Click here to read Notice 2012-9 in PDF format.
Back to Top
|Legislative Update - December 2011
|HHS to Give States More Flexibility to Implement Health Reform
States now have more freedom and flexibility to implement PPACA and design comprehensive coverage options known as essential health benefits for consumers. The Department of Health and Human Services (HHS) announced this month a proposal to define essential health plan benefits and give states the flexibility to select an existing health plan to set the benchmark for items and services included in the essential health benefits package. States can choose one of the following health insurance plans as a benchmark:
- One of the three largest small group plans in the state
- One of the three largest state employee health plans
- One of the three largest federal employee health plan options
- The largest HMO plan offered in the state's commercial market
The benefits and services included in the health insurance plan selected by the state would be considered the essential health benefits package. Plans can modify coverage with a benefit category provided they do not reduce the value of coverage. States must ensure the package covers items and services in at least 10 categories of care, including preventive care, emergency services, maternity care, hospital and physician services and prescription drugs.

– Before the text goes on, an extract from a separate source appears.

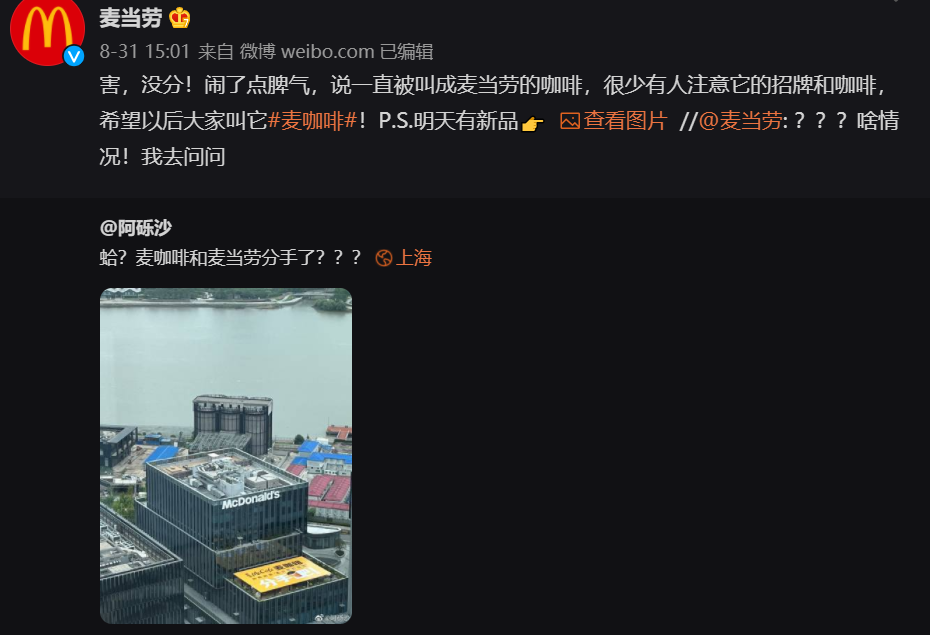Click the yellow McCafé rooftop banner in photo
930x635 pixels.
(282, 574)
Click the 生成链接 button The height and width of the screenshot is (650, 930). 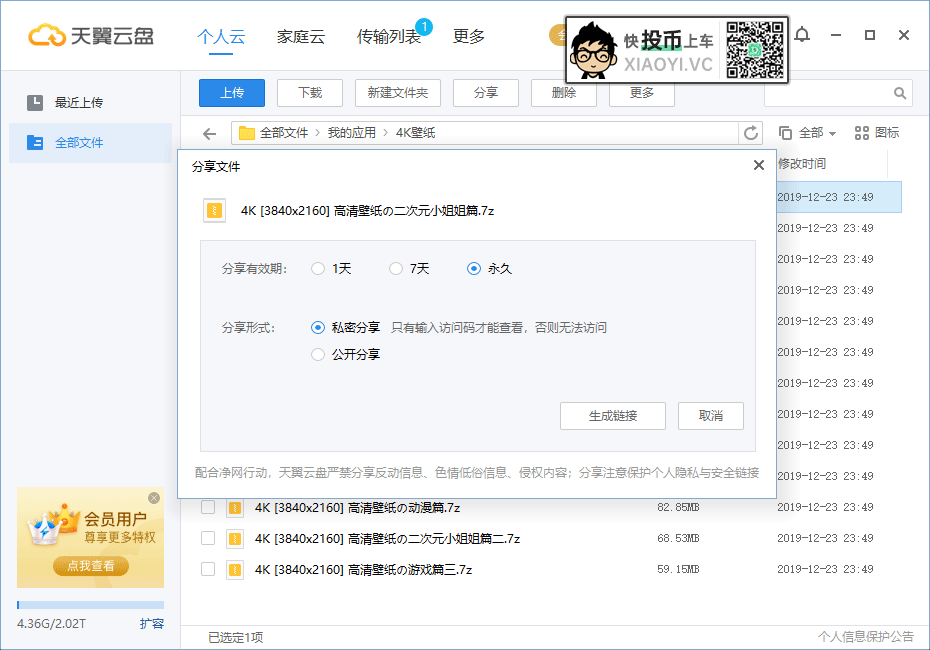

Click here to read the HHS bulletin.
Standard Mileage Rates for 2012
The IRS has issued optional standard mileage rates for operating an automobile for business, medical or moving expenses. Effective Jan. 1, 2012, the new rates will be 55.5 cents per mile for business expenses and 23 cents for medical or moving purposes. Charitable contribution related mileage remains fixed at 14 cents.
The rate for business mileage is unchanged from the mid-year adjustment that became effective on July 1, 2011 resulting from the increase in gas prices. The medical and moving rate has been reduced by 0.5 cents per mile from 2011.
Click here to read Announcement 2012-01 in PDF format.
Mass Transit Limits Decrease Beginning January 1, 2012
As you know, Congress temporarily amended the commuter benefit in 2009 to allow employees to pay up to $230 per month in transit fares with pre-tax dollars - the same amount allowed for parking expenses. Before 2009, the transit benefit was limited to just $120 per month.
Unless Congress acts to extend the $230 benefit level or make it permanent, the transit benefit will decrease to $125 per month effective January 1, 2012. Workers will still be able to contribute up to $240 per month for parking, an increase of $10 for 2012. Last year, lawmakers extended the higher cap level for transit benefits in 2011, but it's unclear if Congress will take action before the end of the year.
2012 HSA Changes
2012 brings with it changes for contribution and plan limits. For the past two years, HSA contribution limits have remained static with the single contribution set at $3,050/$6,150 for families and an additional $1,000 catch-up contribution for those 55 and older. However, contribution limits will once again change for 2012, as dictated by the results on an annual calculation for inflation factors.
For the 2012 calendar year, the annual limitation on deductions for an individual with self-only coverage under a high-deductible health plan will be $3,100. The annual limitation on deductions for an individual with family coverage under a high-deductible health plan will be $6,250. The catch-up contribution for those 55 and older will remain at $1,000. This should be great news for people who want to maximize their pre-tax savings and invest more for their future health care needs.
Also be aware that the contributions for the 2011 tax year can be made up until April 15, 2012. Just be sure the HSA trustee is notified that contributions are for 2011.